**Task description:** Quote every line from the top of the listing down to and including the line that contains "Task: Click reviewer".

————

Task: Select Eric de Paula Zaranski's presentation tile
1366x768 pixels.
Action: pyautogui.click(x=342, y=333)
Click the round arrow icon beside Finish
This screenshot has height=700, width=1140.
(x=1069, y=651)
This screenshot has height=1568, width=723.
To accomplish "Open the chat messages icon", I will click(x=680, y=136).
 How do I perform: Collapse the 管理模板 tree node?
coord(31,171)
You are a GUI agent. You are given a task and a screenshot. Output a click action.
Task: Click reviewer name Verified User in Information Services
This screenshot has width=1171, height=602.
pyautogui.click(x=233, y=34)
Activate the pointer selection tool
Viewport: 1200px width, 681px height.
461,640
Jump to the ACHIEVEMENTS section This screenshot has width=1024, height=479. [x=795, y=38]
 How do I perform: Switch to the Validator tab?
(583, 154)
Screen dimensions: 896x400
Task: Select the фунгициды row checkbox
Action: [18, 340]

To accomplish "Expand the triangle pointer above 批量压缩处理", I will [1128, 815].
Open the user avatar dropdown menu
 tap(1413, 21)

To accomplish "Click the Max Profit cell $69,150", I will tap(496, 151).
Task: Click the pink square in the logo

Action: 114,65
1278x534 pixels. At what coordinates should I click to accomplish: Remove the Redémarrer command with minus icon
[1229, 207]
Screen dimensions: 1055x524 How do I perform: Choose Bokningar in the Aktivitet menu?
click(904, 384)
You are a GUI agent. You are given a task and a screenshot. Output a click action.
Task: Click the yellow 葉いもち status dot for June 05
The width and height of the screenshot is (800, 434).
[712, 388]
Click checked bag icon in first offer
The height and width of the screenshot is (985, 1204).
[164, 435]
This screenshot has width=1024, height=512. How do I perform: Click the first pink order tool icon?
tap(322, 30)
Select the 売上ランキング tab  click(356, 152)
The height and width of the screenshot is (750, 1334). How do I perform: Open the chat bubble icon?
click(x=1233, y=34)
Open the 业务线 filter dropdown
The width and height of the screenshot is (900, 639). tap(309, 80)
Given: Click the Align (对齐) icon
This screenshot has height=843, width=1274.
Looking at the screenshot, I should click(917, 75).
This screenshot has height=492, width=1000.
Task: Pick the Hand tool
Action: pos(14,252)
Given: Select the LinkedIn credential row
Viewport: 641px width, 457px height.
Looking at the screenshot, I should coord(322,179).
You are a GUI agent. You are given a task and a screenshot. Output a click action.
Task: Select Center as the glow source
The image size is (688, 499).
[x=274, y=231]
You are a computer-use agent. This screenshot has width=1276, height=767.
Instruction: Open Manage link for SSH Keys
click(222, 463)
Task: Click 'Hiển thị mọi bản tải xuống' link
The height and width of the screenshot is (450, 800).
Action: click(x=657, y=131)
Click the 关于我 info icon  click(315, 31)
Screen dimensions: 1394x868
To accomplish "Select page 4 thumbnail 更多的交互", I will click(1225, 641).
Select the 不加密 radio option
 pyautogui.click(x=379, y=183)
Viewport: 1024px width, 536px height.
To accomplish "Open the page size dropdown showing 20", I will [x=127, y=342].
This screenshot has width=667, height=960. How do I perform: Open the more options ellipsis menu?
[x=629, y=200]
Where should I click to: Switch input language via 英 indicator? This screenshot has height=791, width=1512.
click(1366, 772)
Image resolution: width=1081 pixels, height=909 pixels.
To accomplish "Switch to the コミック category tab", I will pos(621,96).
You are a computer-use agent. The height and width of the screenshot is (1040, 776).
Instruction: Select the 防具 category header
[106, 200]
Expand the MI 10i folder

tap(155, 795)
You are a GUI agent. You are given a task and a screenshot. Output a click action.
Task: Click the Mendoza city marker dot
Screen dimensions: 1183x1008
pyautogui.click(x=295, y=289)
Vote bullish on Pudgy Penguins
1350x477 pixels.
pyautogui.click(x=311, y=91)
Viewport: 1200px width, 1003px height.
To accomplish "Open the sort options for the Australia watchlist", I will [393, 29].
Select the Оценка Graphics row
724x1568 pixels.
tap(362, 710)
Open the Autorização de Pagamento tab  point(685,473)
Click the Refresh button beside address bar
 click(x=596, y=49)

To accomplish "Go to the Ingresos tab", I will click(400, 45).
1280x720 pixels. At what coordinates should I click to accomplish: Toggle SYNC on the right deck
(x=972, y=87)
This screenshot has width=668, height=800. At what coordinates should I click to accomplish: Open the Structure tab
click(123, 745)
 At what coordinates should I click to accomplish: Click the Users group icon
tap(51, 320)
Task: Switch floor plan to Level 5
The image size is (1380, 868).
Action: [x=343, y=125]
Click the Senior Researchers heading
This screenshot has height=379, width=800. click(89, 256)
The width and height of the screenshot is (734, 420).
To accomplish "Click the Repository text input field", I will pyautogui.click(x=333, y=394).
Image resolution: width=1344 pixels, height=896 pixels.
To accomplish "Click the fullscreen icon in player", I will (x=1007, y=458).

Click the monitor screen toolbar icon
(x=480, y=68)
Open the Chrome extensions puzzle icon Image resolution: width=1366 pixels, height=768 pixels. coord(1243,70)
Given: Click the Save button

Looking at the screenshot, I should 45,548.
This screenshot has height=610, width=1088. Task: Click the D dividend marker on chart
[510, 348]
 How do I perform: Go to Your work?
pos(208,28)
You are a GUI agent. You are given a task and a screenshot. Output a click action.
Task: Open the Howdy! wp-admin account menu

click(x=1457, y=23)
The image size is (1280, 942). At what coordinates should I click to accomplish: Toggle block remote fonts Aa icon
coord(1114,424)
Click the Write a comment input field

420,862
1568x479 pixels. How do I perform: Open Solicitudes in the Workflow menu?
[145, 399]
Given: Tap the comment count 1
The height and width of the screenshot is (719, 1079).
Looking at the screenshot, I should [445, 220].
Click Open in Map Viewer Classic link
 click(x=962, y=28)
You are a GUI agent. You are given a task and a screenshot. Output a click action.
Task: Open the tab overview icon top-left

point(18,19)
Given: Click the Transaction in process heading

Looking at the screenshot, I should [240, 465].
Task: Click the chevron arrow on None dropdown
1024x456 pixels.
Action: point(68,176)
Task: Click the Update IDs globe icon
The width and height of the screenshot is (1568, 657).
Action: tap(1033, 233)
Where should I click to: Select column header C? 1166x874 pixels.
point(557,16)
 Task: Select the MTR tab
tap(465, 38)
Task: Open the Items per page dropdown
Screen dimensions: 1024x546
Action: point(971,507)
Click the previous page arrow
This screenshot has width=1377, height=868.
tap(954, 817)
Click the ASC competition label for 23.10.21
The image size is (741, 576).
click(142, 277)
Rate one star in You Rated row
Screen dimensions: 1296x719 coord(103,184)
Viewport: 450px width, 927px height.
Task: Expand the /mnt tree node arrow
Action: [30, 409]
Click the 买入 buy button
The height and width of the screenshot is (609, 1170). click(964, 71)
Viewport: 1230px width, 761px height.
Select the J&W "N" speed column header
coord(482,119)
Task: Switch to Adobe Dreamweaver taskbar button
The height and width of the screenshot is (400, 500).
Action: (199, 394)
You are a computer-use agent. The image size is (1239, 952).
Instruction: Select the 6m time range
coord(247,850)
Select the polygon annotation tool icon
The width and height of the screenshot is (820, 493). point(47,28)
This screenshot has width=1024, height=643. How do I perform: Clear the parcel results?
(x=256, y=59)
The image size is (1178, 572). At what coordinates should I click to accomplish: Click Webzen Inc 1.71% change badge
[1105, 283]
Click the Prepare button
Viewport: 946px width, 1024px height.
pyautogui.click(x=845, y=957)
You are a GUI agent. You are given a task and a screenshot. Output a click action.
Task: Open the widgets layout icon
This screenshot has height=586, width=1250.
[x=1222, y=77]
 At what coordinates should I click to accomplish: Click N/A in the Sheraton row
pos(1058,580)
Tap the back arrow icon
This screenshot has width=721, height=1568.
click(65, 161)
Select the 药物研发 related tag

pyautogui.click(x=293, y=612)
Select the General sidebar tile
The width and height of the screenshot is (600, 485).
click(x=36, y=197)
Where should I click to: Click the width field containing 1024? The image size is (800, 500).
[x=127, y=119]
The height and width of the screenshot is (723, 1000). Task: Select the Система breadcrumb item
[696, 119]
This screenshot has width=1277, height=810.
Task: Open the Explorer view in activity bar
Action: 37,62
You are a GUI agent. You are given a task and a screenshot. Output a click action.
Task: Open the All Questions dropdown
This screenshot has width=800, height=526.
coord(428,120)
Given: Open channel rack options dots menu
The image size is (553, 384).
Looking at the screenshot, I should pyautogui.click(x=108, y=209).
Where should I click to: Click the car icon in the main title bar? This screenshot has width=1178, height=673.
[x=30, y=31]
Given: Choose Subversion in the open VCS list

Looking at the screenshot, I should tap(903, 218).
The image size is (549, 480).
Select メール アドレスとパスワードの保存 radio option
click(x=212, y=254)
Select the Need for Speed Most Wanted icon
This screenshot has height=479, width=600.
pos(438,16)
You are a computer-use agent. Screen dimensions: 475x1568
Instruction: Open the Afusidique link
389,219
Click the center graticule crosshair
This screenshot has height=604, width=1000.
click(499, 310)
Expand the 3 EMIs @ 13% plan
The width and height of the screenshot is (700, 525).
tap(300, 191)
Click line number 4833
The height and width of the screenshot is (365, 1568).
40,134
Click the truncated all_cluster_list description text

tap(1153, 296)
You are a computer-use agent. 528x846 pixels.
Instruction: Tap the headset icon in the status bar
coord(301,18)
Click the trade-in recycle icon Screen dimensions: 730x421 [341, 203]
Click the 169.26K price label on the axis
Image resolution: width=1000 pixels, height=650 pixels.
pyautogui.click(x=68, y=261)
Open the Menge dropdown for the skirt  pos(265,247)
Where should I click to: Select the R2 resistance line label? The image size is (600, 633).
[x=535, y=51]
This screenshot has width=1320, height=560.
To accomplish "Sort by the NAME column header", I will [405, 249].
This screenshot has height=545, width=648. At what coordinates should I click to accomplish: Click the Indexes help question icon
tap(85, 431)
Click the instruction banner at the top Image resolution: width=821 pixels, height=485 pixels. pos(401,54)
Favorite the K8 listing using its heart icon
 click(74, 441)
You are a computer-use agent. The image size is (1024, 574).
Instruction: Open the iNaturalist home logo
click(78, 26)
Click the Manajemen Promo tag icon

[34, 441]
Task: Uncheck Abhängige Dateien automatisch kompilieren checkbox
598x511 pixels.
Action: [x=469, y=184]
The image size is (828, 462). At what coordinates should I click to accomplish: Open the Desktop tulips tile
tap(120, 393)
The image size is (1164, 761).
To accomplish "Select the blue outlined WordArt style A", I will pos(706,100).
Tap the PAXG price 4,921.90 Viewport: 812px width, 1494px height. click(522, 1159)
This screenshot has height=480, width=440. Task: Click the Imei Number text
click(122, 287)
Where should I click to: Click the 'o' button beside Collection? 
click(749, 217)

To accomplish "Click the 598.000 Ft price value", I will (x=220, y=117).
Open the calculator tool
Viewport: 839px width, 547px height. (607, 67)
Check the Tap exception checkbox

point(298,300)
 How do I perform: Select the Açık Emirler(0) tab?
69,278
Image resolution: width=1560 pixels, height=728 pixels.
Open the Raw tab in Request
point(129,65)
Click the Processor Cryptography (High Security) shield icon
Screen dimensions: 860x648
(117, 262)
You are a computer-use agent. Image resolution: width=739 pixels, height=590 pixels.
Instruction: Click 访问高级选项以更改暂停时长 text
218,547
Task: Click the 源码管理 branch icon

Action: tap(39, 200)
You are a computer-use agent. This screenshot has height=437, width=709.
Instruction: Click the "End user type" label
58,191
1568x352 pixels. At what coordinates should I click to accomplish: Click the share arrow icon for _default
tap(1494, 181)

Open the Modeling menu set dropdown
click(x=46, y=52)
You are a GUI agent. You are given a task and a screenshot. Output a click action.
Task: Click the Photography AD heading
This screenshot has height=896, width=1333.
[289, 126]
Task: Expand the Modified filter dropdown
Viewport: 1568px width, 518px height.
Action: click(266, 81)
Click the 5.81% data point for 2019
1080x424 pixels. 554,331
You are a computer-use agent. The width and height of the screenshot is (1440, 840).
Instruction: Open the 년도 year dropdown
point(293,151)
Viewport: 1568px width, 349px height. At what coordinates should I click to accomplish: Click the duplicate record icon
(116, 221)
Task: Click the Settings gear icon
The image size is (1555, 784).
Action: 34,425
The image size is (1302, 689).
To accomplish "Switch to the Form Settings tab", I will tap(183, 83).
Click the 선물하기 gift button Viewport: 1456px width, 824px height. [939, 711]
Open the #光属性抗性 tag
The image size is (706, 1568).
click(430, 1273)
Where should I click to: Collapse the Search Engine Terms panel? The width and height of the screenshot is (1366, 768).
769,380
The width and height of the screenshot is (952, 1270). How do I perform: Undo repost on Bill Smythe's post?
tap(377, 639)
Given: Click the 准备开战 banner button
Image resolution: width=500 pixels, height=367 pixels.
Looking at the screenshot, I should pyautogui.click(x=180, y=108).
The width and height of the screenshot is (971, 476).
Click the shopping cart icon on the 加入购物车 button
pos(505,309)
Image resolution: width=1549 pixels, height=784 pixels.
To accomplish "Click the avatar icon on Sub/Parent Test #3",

————

**Answer for the task:**
Task: Select Eric de Paula Zaranski's presentation tile
1366x768 pixels.
Action: pyautogui.click(x=342, y=333)
Click the round arrow icon beside Finish
This screenshot has height=700, width=1140.
(x=1069, y=651)
This screenshot has height=1568, width=723.
To accomplish "Open the chat messages icon", I will click(x=680, y=136).
 How do I perform: Collapse the 管理模板 tree node?
coord(31,171)
You are a GUI agent. You are given a task and a screenshot. Output a click action.
Task: Click reviewer name Verified User in Information Services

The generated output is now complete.